Amid growing concern over Operation TIPS, Ashcroft sought to assure members of the Senate Judiciary Committee July 25 that reports of suspicious activity will not be retained in a central database, but he said some reports may be kept in databases maintained by various law enforcement agencies.
The Bush administration plans to launch Operation TIPS (which stands for Terrorist Information and Prevention System) in 10 cities in August. Initially, the White House hopes to sign up a million "American workers who, in the daily course of their work, are in a unique position to see potentially unusual or suspicious activity in public places."
When they spot something suspicious, the TIPS volunteers are supposed to file a report on a government Web site or call a toll-free hot line.
Operation TIPS aims to recruit truck drivers, mail carriers, meter readers, train conductors and others "to report what they see in public areas and along transportation routes."

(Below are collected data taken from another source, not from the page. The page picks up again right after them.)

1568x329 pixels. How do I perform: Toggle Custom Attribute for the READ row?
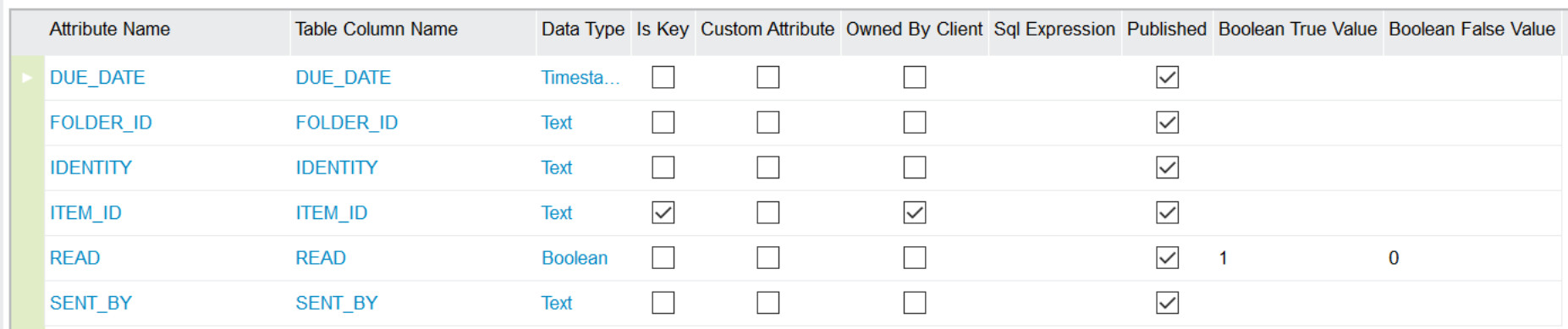(768, 258)

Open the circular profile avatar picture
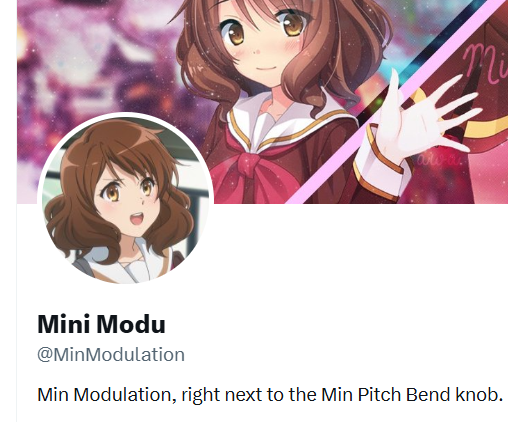(x=125, y=199)
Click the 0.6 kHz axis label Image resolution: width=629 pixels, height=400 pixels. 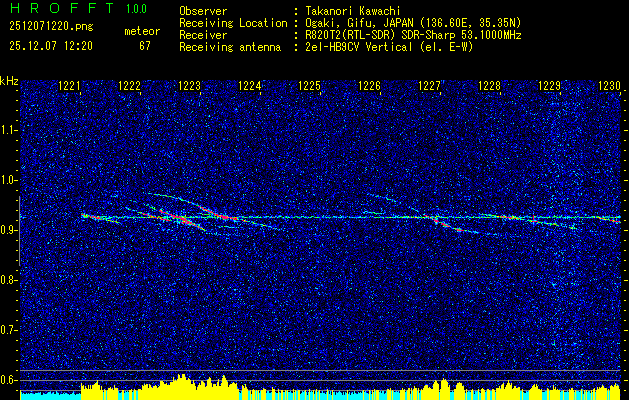8,380
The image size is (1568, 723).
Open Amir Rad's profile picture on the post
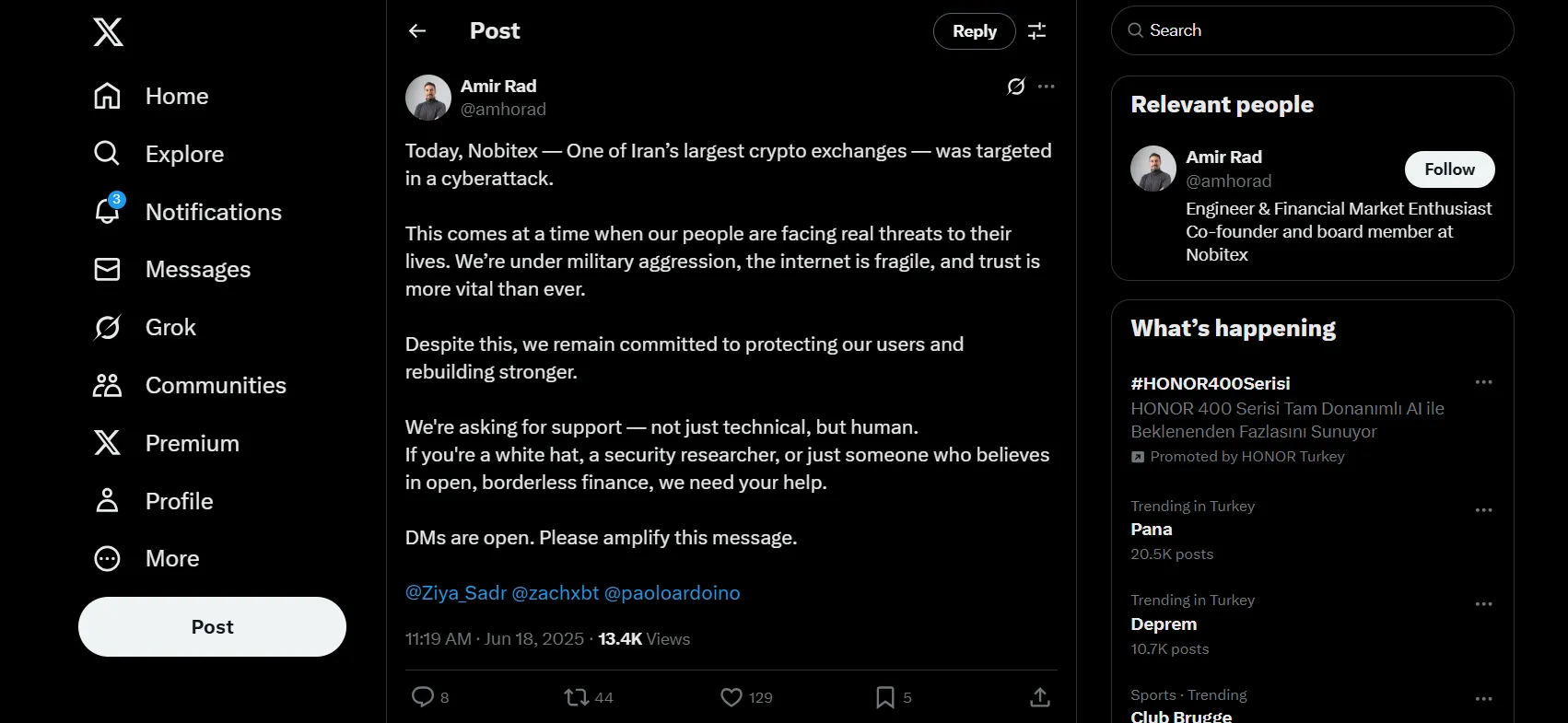[x=428, y=98]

But the program is prompting growing concern about privacy violations and the possibility that unfounded accusations will be lodged against innocent people.
The House Select Committee on Homeland Security wants to ban Operation TIPS, and the Senate is considering a ban.

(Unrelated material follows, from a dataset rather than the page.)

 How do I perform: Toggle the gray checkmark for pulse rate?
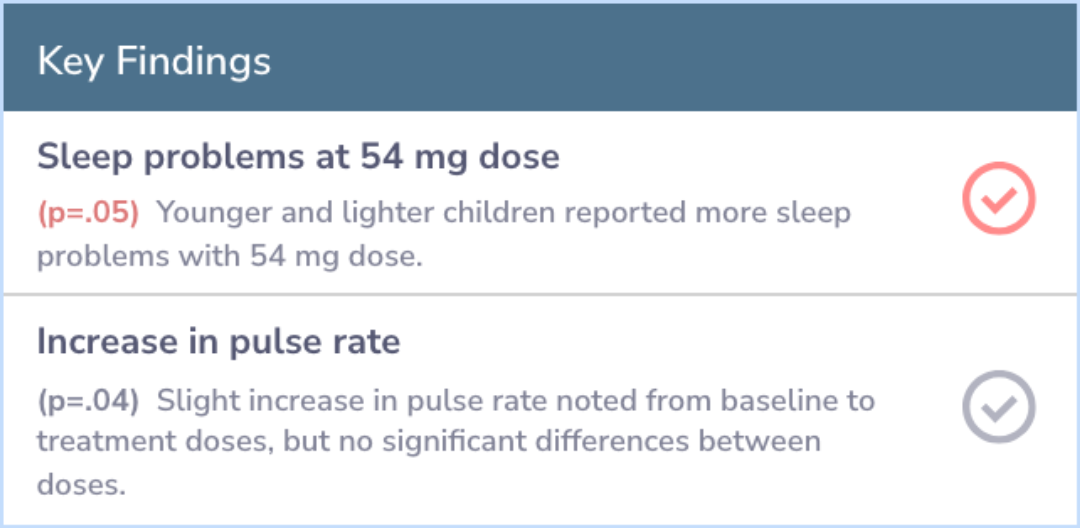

Sen. Patrick Leahy (D-Vt.), chairman of the Judiciary Committee, warned that the program could transform Americans from vigilant to vigilantes.

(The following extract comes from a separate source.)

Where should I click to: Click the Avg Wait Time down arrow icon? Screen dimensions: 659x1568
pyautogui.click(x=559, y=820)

What if a cable TV installer enters a home and then reports that he saw pictures of the World Trade Center and books about terrorism? Leahy asked Ashcroft. Would the Justice Department investigate? Interrogate? "Bring the person in?"
"It may be the head of Islamic studies at Harvard, or a kid doing a term paper at the University of Missouri," Leahy said.
"I'm very concerned that we don't end up with a database on innocent people. We do not want a situation" in which people are denied government mortgage loans or jobs "because someone didn't like their political opinions or the music they listened to," Leahy said.
Ashcroft said Operation TIPS is not intended to report on activity in private places, such as homes. But Leahy said some of those bring recruited for Operation TIPS "have more access to homes than law enforcement" personnel do.
Ashcroft said he advised against creating a database that would be maintained by Operation TIPS, and "I have been given assurances that TIPS will not maintain a database." But the FBI and other agencies might preserve TIPS reports in databases, he said.